* Qué se necesita
Muestra todas las líneas de los datos que aparecen a continuación en las que figure la palabra "Open".

* Extracto del conjunto de datos
_ _ _ _ _

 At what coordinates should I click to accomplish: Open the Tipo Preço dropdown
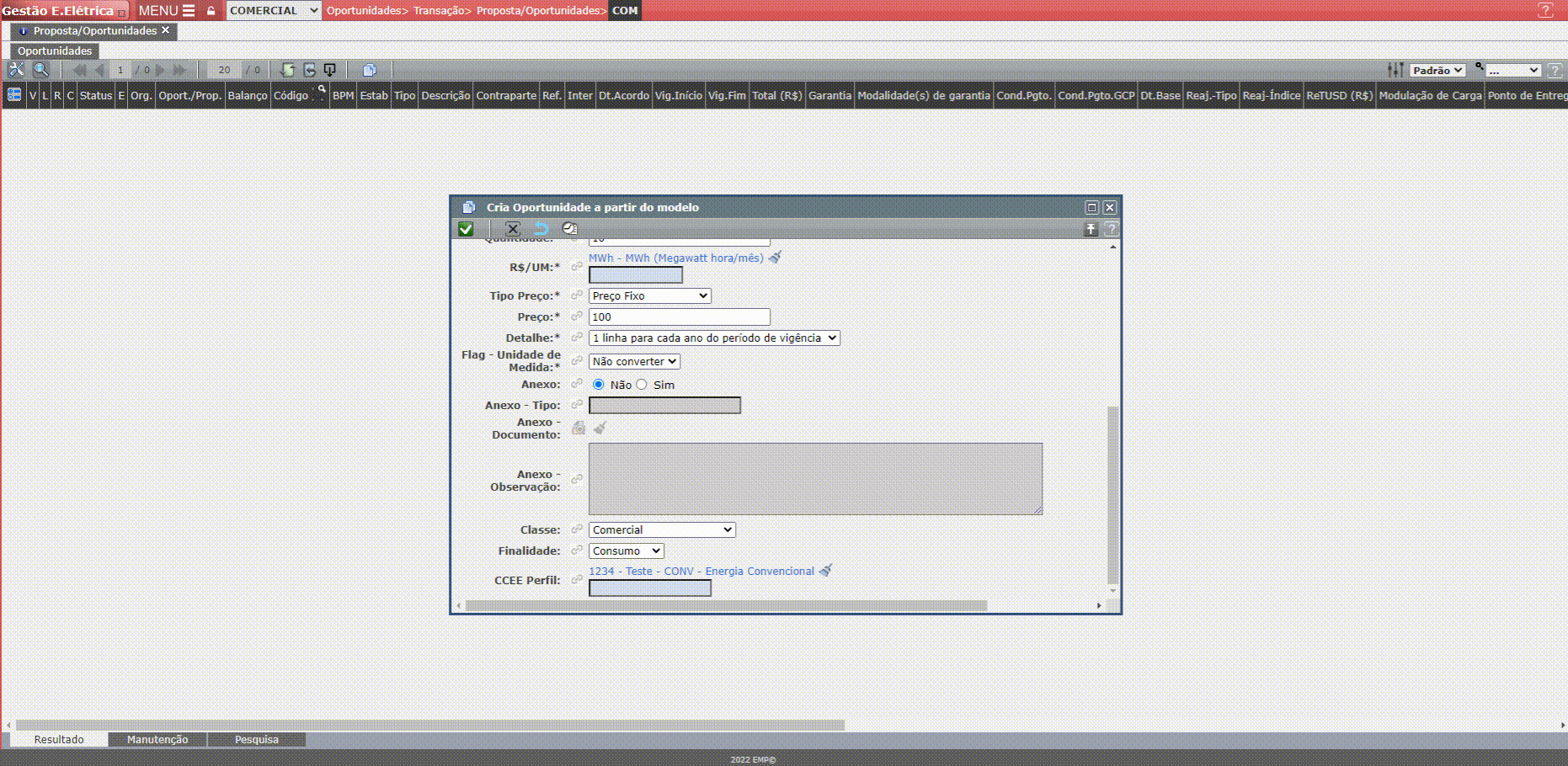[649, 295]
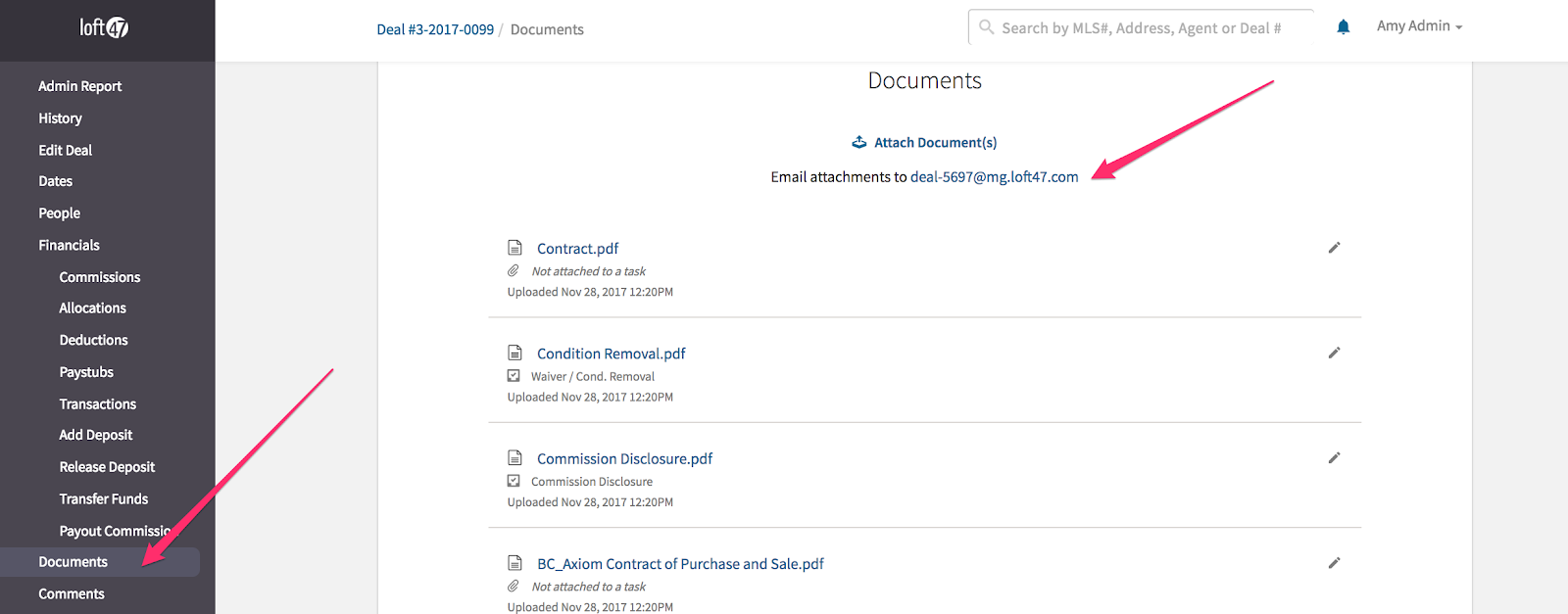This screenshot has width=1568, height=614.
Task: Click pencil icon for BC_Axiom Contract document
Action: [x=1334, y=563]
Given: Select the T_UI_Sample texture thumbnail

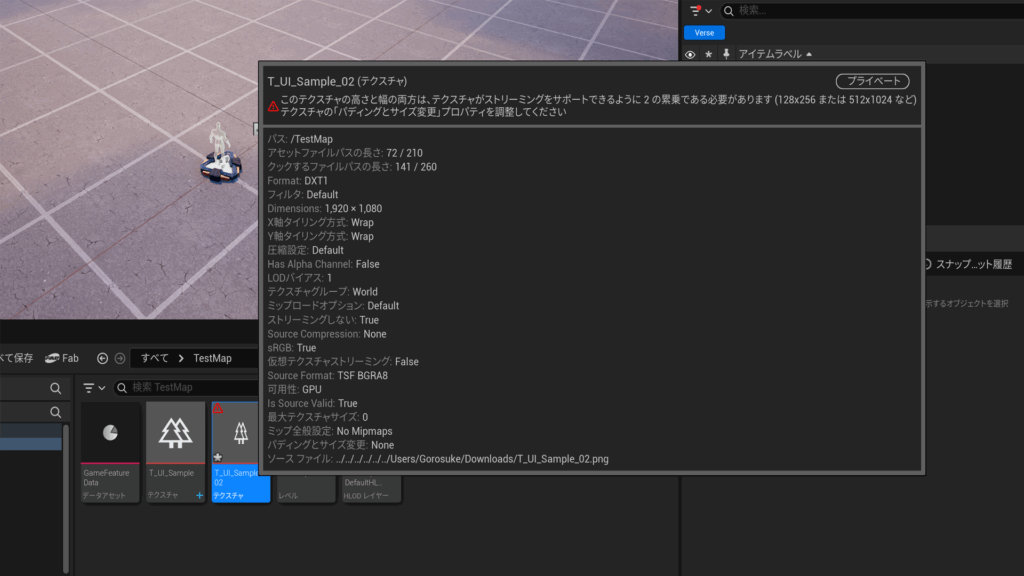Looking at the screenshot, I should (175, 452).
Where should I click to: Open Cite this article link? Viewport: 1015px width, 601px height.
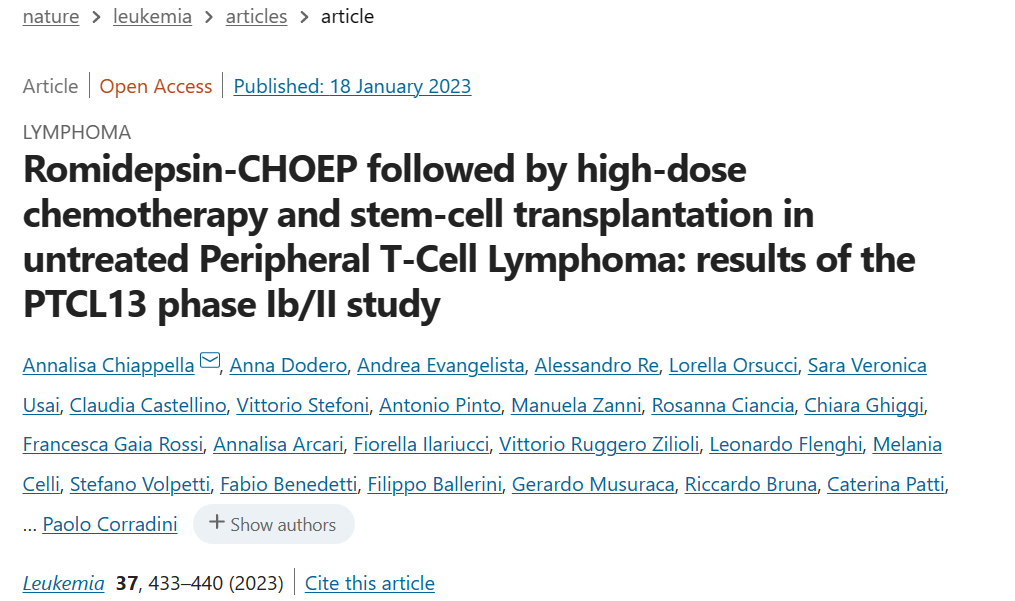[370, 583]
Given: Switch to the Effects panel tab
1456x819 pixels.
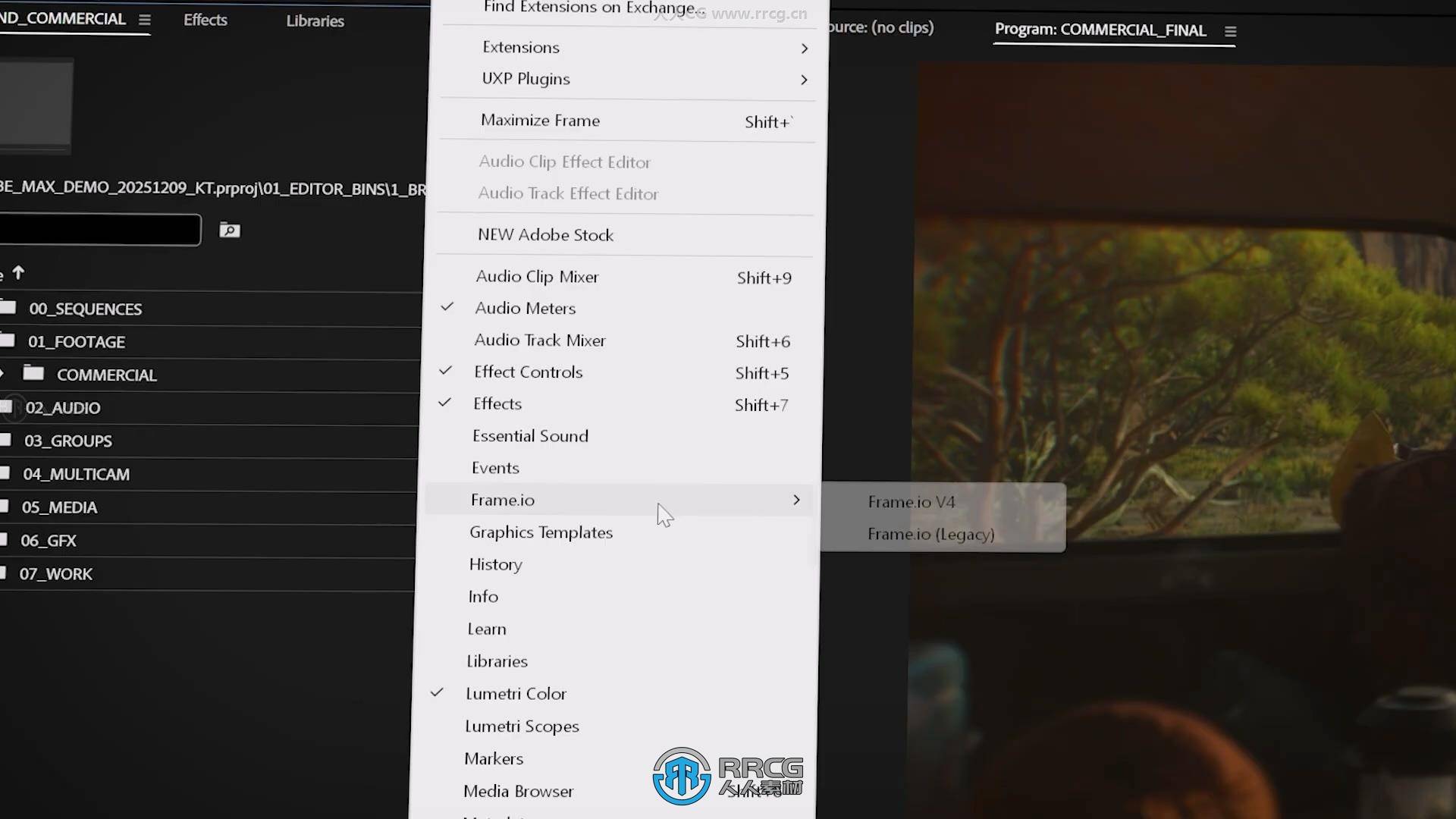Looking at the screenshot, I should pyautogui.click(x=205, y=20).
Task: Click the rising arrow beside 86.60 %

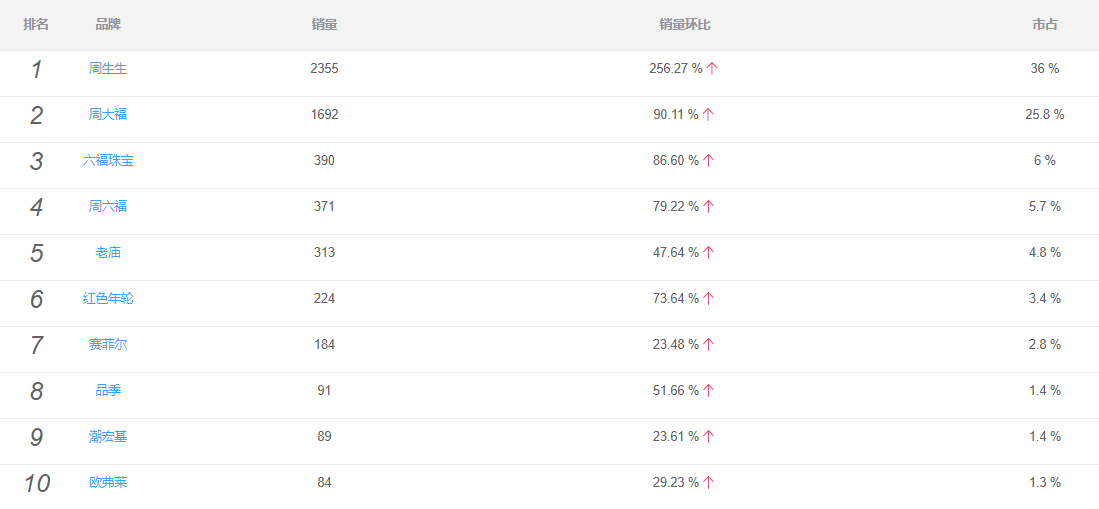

_ _ _ _ _

* Respuesta escrita
 At what coordinates should I click to accomplish: Open the Tipo Preço dropdown
Where should I click to: Open Cite this article link? Viewport: 1015px width, 601px height.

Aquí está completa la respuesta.